Did you anticipate the crisis, and are you investing now?
Yes, I anticipated it and that is why I took short positions in 2006 and 2007 on investment banks, banks and real estate financiers. I am not investing now and if the economies get better, commodities are the place to be as shortages are developing.
Your take on the recovery?
It’s all artificial and just feel-good driven by pumping money into the system. People who have got money are happy but people in places from where the money has come are not better off. Some European economies were in bad shape and governments there have been lying about the real situation. Most European countries, such as Greece, Ireland, Spain, Portugal, Italy and even France, have big deficits and debts, and I think the problems in the west have not been solved.
How is Asia placed in this?
All creditor nations are in Asia but Asia, too, will have to suffer so long as the west has problems, which will be there for a while. Europe and the US are 10 times the Chinese economy, so the problems in the west have to be sorted out.
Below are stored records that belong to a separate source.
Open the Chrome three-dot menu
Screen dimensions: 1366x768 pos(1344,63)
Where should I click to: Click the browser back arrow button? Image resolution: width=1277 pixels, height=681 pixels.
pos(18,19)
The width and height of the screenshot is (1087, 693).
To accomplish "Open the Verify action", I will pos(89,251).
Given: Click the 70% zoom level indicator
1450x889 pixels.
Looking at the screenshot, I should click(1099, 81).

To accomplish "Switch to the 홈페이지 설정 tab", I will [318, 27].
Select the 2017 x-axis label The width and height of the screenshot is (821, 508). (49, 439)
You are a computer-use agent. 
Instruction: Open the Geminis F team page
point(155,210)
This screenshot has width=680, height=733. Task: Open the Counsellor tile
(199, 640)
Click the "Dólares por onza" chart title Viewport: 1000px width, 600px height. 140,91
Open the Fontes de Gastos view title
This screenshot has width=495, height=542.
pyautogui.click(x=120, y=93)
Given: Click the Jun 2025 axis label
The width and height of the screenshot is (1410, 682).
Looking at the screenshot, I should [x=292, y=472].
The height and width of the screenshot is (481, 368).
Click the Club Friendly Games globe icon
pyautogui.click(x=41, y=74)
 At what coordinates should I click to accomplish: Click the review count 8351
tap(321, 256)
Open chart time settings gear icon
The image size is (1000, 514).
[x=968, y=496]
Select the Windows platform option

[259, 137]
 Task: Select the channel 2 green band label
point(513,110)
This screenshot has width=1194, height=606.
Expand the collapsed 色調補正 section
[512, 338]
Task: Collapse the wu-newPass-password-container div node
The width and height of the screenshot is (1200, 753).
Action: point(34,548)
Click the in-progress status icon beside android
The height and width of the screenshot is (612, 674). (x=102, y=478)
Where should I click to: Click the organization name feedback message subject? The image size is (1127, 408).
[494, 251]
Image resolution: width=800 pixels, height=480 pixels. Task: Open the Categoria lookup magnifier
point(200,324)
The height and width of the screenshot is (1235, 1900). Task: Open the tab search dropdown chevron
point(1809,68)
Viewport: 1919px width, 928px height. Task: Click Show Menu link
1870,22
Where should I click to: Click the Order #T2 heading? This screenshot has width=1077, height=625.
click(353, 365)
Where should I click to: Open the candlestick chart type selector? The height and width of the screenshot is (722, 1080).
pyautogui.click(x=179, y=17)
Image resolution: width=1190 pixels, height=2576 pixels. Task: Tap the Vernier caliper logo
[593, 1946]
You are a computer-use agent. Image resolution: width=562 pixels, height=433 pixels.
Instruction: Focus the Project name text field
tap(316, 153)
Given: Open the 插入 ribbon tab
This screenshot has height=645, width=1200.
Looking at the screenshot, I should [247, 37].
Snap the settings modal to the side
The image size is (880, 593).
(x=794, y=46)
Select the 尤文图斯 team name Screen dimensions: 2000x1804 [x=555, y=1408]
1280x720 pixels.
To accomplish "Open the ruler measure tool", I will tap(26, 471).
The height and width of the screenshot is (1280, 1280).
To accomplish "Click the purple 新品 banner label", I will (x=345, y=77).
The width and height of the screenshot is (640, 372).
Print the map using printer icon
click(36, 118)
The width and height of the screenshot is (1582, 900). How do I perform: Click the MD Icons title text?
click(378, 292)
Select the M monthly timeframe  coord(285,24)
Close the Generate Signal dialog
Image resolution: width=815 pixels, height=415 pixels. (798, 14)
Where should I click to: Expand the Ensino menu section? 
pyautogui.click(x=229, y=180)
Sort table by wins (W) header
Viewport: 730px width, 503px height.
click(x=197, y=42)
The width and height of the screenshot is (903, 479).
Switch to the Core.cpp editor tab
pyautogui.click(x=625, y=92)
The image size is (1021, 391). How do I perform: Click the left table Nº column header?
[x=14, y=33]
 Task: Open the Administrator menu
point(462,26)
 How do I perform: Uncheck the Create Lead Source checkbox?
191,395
In the 1920s and ’30s, there was a historic shift from UK to US, exacerbated by the financial crisis. The same is happening now from the US to Asia and that, too, under the financial crisis. To me, it is a simple shift and and you are at the right place at the right time as the 21st century belongs to Asia.
Where does it all lead to?
The internationalisation of world has been good but as more economic problems come up, I fear that people will close up and countries will adopt protectionism, which is not good for the world. Some developing countries have already started doing this. Brazil has imposed some special taxes on people putting money in their country. America, too, is becoming more and more protectionist. If (these movements) gather steam, protectionism will grow. You won’t have free flow of capital, goods and people. Money trapped in a country creates bubbles.
Are you positive about India?
I am keen on India but it will have to work to reduce its debt. This limits the future growth because much of the increased growth goes into servicing debt. India will have to further open its currency and make it freely convertible, (and) open its markets so that they are freely investible.